* YOUR GOAL
Format the lines below as a Markdown table with the columns Row and Line. Give each line its row number and leave out the blank lines.

-*-

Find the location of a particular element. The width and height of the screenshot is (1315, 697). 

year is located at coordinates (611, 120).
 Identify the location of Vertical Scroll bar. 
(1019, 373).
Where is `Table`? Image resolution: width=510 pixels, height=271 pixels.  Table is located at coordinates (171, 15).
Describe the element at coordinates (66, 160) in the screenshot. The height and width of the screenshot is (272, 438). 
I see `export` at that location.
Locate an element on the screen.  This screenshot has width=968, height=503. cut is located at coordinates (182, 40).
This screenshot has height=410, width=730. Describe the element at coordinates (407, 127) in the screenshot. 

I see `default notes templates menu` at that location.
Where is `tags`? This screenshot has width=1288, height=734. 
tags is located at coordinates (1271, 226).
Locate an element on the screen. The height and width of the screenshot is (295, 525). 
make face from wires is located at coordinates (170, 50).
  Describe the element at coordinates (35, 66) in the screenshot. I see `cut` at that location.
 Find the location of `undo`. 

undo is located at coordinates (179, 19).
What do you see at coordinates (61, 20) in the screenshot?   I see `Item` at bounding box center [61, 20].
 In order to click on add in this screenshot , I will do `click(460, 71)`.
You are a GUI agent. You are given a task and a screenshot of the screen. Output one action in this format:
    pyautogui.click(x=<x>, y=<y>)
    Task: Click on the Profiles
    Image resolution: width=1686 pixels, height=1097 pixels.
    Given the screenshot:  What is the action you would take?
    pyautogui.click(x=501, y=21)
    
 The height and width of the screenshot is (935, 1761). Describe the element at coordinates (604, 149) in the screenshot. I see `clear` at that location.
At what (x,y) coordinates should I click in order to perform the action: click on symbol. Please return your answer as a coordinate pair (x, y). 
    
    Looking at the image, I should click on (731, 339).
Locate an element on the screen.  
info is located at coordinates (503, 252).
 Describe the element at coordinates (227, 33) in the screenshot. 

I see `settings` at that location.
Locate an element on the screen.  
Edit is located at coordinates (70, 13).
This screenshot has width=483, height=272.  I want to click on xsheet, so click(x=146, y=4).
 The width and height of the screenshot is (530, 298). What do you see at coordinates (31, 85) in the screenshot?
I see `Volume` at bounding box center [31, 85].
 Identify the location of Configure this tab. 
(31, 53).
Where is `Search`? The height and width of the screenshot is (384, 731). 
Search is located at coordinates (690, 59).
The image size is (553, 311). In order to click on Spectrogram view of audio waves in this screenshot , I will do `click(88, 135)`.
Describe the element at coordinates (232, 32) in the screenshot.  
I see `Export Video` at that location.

-*-

* SOLVED PROBLEM
| Row | Line |
|---|---|
| 1 | Find the location of a particular element. The width and height of the screenshot is (1315, 697).  |
| 2 | year is located at coordinates (611, 120). |
| 3 |  Identify the location of Vertical Scroll bar.  |
| 4 | (1019, 373). |
| 5 | Where is `Table`? Image resolution: width=510 pixels, height=271 pixels.  Table is located at coordinates (171, 15). |
| 6 | Describe the element at coordinates (66, 160) in the screenshot. The height and width of the screenshot is (272, 438).  |
| 7 | I see `export` at that location. |
| 8 | Locate an element on the screen.  This screenshot has width=968, height=503. cut is located at coordinates (182, 40). |
| 9 | This screenshot has height=410, width=730. Describe the element at coordinates (407, 127) in the screenshot.  |
| 10 | I see `default notes templates menu` at that location. |
| 11 | Where is `tags`? This screenshot has width=1288, height=734.  |
| 12 | tags is located at coordinates (1271, 226). |
| 13 | Locate an element on the screen. The height and width of the screenshot is (295, 525).  |
| 14 | make face from wires is located at coordinates (170, 50). |
| 15 |   Describe the element at coordinates (35, 66) in the screenshot. I see `cut` at that location. |
| 16 |  Find the location of `undo`.  |
| 17 | undo is located at coordinates (179, 19). |
| 18 | What do you see at coordinates (61, 20) in the screenshot?   I see `Item` at bounding box center [61, 20]. |
| 19 |  In order to click on add in this screenshot , I will do `click(460, 71)`. |
| 20 | You are a GUI agent. You are given a task and a screenshot of the screen. Output one action in this format: |
| 21 |     pyautogui.click(x=<x>, y=<y>) |
| 22 |     Task: Click on the Profiles |
| 23 |     Image resolution: width=1686 pixels, height=1097 pixels. |
| 24 |     Given the screenshot:  What is the action you would take? |
| 25 |     pyautogui.click(x=501, y=21) |
| 26 |  The height and width of the screenshot is (935, 1761). Describe the element at coordinates (604, 149) in the screenshot. I see `clear` at that location. |
| 27 | At what (x,y) coordinates should I click in order to perform the action: click on symbol. Please return your answer as a coordinate pair (x, y).  |
| 28 |     Looking at the image, I should click on (731, 339). |
| 29 | Locate an element on the screen.   |
| 30 | info is located at coordinates (503, 252). |
| 31 |  Describe the element at coordinates (227, 33) in the screenshot.  |
| 32 | I see `settings` at that location. |
| 33 | Locate an element on the screen.   |
| 34 | Edit is located at coordinates (70, 13). |
| 35 | This screenshot has width=483, height=272.  I want to click on xsheet, so click(x=146, y=4). |
| 36 |  The width and height of the screenshot is (530, 298). What do you see at coordinates (31, 85) in the screenshot? |
| 37 | I see `Volume` at bounding box center [31, 85]. |
| 38 |  Identify the location of Configure this tab.  |
| 39 | (31, 53). |
| 40 | Where is `Search`? The height and width of the screenshot is (384, 731).  |
| 41 | Search is located at coordinates (690, 59). |
| 42 | The image size is (553, 311). In order to click on Spectrogram view of audio waves in this screenshot , I will do `click(88, 135)`. |
| 43 | Describe the element at coordinates (232, 32) in the screenshot.   |
| 44 | I see `Export Video` at that location. |